A Closer Look at Solar Flares

Total Solar Eclipse : Live from China Webcast August 1, 2008

What's been missing in solar science up to now is a way to study the fine details of the very high-energy bursts known as solar flares. Solar flares often erupt off the surface of the sun just before a CME. The largest flares have the energy equivalent of a billion megatons of TNT, making them the biggest known explosions in today's solar system. Until now, scientists haven't had much luck studying the events that trigger solar flares. That's because solar observatories that use visible light images, such as SOHO, don't capture the high-energy releases that immediately precede a visible solar flare.

	This computer-generated image shows how the HESSI spacecraft will look when it is orbiting earth. Photo: NASA.

A diminutive new spacecraft is about to fill that information void. With a launch date of July 2000, the High Energy Solar Spectroscopic Imager (HESSI) will spin in place in the sky above Berkeley, California, its nine solar detectors beaming data back to computers at UC Berkeley's Space Sciences Laboratory. These detectors are specially designed to take images in the high-energy X-ray and gamma-ray portions of the electromagnetic spectrum.

HESSI's three-year mission: to capture X-ray and gamma-ray images of tens of thousands of microflares and hundreds of larger flares at very high resolution. With new data from HESSI, scientists can study for the first time the detailed anatomy of solar flares during a time when the sun's activity will be at a maximum.

"It's important to observe X-rays," says Christopher Johns-Krull of UC Berkeley's Space Science Lab, "because they show the initial energy release when particles are accelerated on the sun's surface. Knowing these fine details will help us understand the whole process leading up to solar flares."

X-ray images of the sun, such as this one taken by the Yohkoh spacecraft, help scientists understand the anatomy of solar flares. Photo: NASA.

Armed with this new information, they'll begin to tackle questions about the basic physics of how light photons and other elementary particles get accelerated in the sun's corona to emerge at nearly the speed of light, releasing tremendous amounts of energy in the process. Plasma released from the sun's corona during a solar flare can exceed tens of millions of degrees.

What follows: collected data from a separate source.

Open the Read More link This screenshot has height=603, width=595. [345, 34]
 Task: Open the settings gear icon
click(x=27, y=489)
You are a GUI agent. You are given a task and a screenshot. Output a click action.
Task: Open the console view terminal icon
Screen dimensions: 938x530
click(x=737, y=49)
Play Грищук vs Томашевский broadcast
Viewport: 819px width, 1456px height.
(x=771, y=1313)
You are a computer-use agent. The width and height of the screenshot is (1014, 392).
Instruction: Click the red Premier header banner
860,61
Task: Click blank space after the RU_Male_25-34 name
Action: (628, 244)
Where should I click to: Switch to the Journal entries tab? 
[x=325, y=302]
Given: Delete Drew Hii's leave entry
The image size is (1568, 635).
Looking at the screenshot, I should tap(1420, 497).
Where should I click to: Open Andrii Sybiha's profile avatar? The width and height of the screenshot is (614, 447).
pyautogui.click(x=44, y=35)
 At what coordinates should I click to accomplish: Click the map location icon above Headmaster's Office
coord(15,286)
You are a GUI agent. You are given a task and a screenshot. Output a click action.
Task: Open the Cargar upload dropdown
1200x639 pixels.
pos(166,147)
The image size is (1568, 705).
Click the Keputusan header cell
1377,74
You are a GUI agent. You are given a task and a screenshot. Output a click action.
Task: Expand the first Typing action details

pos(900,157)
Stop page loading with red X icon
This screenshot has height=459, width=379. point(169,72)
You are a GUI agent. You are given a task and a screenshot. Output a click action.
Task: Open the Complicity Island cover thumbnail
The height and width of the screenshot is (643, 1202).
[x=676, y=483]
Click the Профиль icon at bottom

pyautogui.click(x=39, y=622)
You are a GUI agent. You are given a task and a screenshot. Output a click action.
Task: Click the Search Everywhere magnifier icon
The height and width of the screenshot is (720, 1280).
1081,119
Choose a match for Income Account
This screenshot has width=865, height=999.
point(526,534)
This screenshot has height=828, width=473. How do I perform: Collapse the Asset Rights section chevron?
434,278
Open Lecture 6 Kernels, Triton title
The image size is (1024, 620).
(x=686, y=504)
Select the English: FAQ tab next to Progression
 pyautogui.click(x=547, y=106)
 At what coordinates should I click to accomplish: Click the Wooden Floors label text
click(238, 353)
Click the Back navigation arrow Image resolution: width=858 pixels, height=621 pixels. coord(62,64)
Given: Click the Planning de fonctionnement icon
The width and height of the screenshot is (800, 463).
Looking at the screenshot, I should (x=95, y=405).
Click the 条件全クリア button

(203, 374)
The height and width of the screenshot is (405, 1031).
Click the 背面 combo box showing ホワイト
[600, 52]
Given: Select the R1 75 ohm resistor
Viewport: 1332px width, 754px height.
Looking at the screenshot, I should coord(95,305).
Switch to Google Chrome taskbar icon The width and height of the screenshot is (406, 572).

With an increased understanding of how CMEs and solar flares originate in the sun, comes the chance that scientists will be able to better predict and prepare for adverse space weather. Along with other solar observatories, including SOHO, and the joint Japanese-U.S. spacecraft Yohkoh, scientists will have the best view yet of the sun going into the next solar maximum period.

Says solar scientist Chris Johns-Krull: "We feel like we have the sun covered now."